Auch im Hinblick auf Ausschreibungen nach dem EEG und KWKG sind viele zeitkritische Prozesse relevant und Fristen einzuhalten. Es drohen Verzögerungen bei der Umsetzung noch ausstehender und bereits bezuschlagter Ausschreibungsprojekte. 

Branchenvertreter hatten daher an die Politik appelliert, Erleichterungen bei möglichen Projektverzögerungen ausgeschriebener Projekte zu schaffen, z.B. durch Fristverlängerungen und Verzicht auf Sanktionen. Die Bundesnetzagentur (BNetzA) hat jetzt veröffentlicht, in welcher Form sie beabsichtigt, diesen Forderungen nachzukommen. 

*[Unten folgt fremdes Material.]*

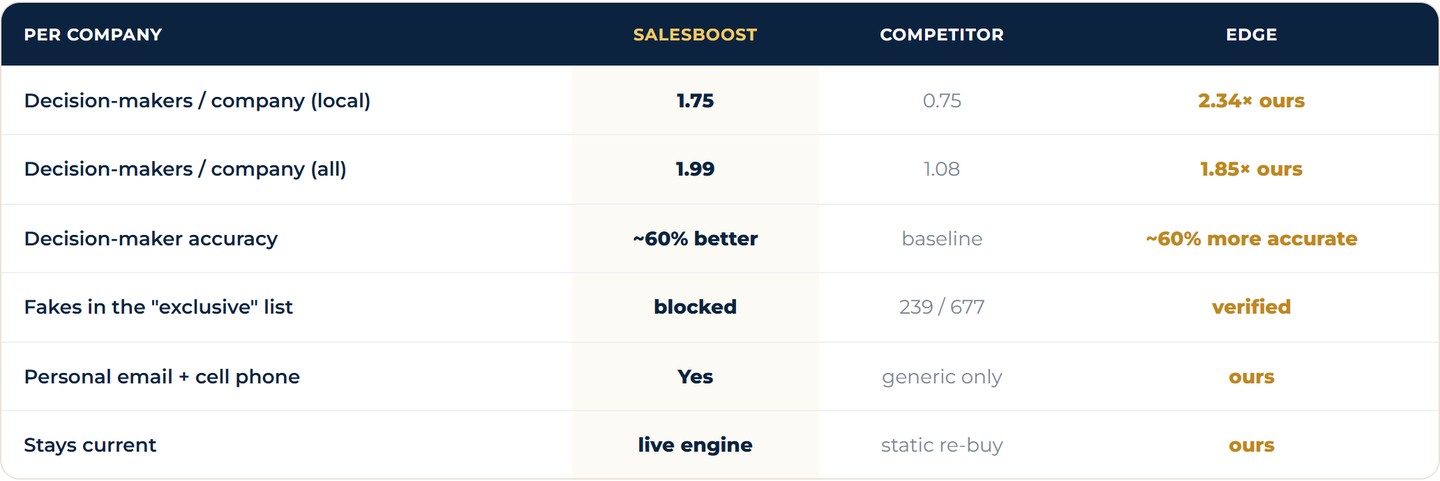
Task: Click the generic only competitor cell
Action: pos(942,377)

Die BNetzA hat für laufende und künftige Ausschreibungen und für bereits bezuschlagte Projekte u.a. die folgenden Maßnahmen getroffen: 

  • Fristen für Ausschreibungsteilnehmer:

Ausschreibungen sollen grundsätzlich weiterhin zu den üblichen Terminen erfolgen, weil diese Termine gesetzlich festgeschrieben seien. Das bedeutet, dass die Teilnehmer an Ausschreibungen ihre Gebote auch fristgerecht einreichen müssen. Anders als nach der bisherigen Praxis sollen allerdings die Zuschlagsentscheidungen selbst zunächst nicht öffentlich bekanntgegeben werden. Die Fristen, die insb. Vertragsstrafen, Umsetzung des Projekts und Zahlung der Zweitsicherheit betreffen, beginnen noch nicht zu laufen. Dies soll erst nach einer Beruhigung der Lage erfolgen. 

Ausnahmen gelten allerdings für Biomasseanlagen, die einen Zuschlag erhalten haben und dann, wenn ein Bieter eine individuelle Vorabveröffentlichung wünscht. Hierzu kann ein formloser Antrag gestellt werden. 

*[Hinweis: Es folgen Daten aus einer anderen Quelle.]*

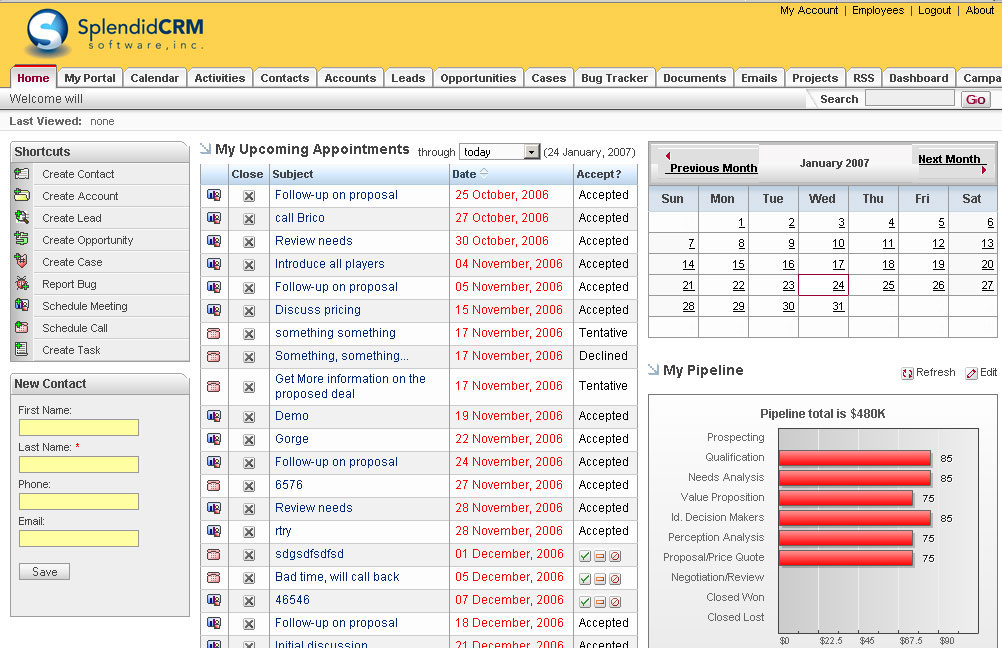Open the 'through today' appointments dropdown
Viewport: 1002px width, 648px height.
point(531,152)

  • Fristen für Projektierer, die bereits einen Zuschlag erhalten haben:

Auch für die Realisierung von bezuschlagten Onshore-Windenergieprojekten und Biomasseanlagen will die BNetzA eine Verlängerung der gesetzlichen Fristen zulassen. Auch diesbezüglich soll ein Antrag formlos per E-Mail möglich sein. 

Bei Projektverzögerungen bei ausschreibungspflichtigen, bereits bezuschlagten PV-Anlagen ist die Beantragung einer Zahlungsberechtigung vor der Inbetriebnahme der Anlage weiterhin möglich, wenn die geplante Anlage als Projekt im Marktstammdatenregister erfasst ist, d.h. der Zuschlag verfällt dann nicht. Bei der Beantragung der Zahlungsberechtigung sind die Gründe für die Verzögerung mitzuteilen. 

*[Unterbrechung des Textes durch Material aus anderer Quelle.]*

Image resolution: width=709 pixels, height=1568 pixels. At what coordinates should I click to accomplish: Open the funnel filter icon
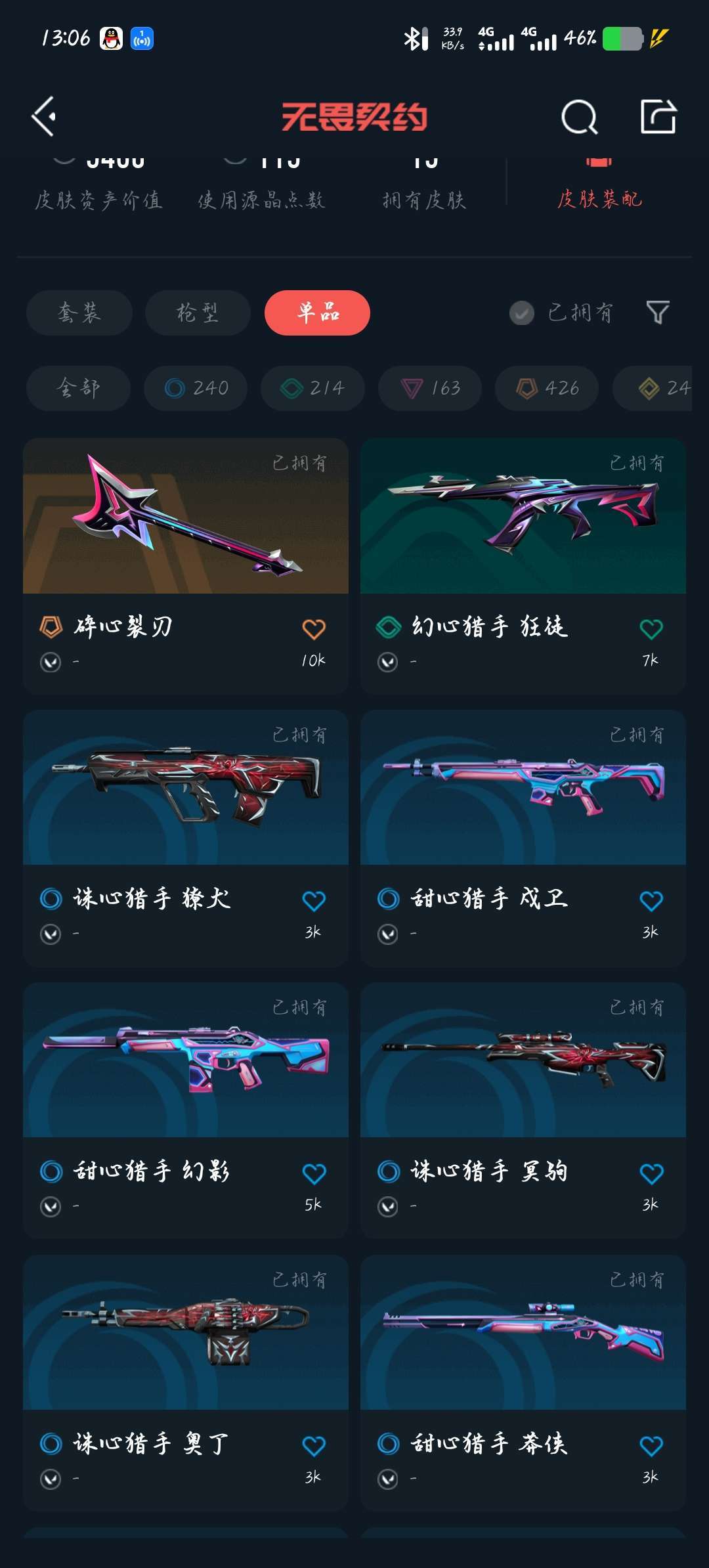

Im Hinblick auf die Zuschläge für ausschreibungspflichtige, bereits bezuschlagte KWK-Anlagen sieht die BNetzA aufgrund der grundsätzlich längeren Realisierungsfristen keinen Handlungsbedarf, will die Lage aber beobachten. 

Darüber hinaus will die BNetzA auf die Verhängung diverser Sanktionen verzichten. 

Weitere Einzelheiten teilt die BNetzA auf Ihrer Webseite mit.